Dina Borel rappelle souvent la règle.

A la fin du mois de septembre, Alexandre est d'accord de signer un contrat type.

Il investit peu à peu le travail.

Il gagne des deniers, se dédouane de ses sanctions, restaure l'estime de lui-même.

 

En janvier, il signe son 2ème contrat. Il investit les réunions, se montre affectueux avec ces camarades. Il collabore avec un camarade, Sébastien. Il se reconnaît dans un espace d'identification positive. Il investit l'autre et lui-même.

 

Dina Borel propose de travailler avec lui individuellement. Elle établit un contrat spécial avec lui.

Un rendez-vous avec les parents est décisif. Alexandre leur montre le contrat comme un bon objet, fait par lui et pour lui.

Alexandre dit : « je ne veux pas que les deniers perdus apparaissent dans le carnet à mes parents, parce que mon père me coupera la tête. « 

Alexandre semble avoir besoin de s'inventer fantasmatiquement la menace de son père pour que sa construction agisse comme un contenant.

 

La classe fait partie de l'identité d'Alexandre.
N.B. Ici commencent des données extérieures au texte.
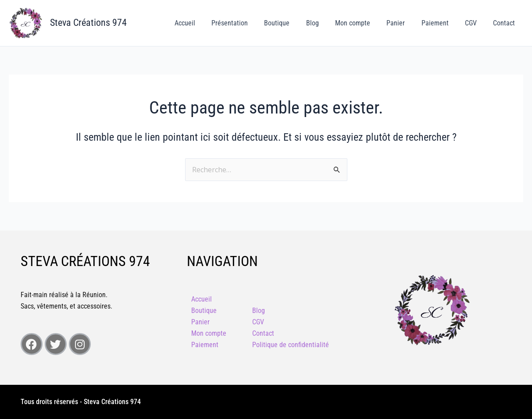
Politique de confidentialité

Il tombe amoureux, ce qui signifie qu'il se considère comme pouvant être aimé.

Il peut se projeter dans le futur, et songe à devenir pompier.

Comme il ne pouvait pas être bon dans le travail scolaire, il cherchait sa force dans le passage à l'acte. L'école lui permet de transformer la dévalorisation de son moi en une construction de sa valeur. Alexandre a poursuivi son parcours. Il est aujourd'hui boucher.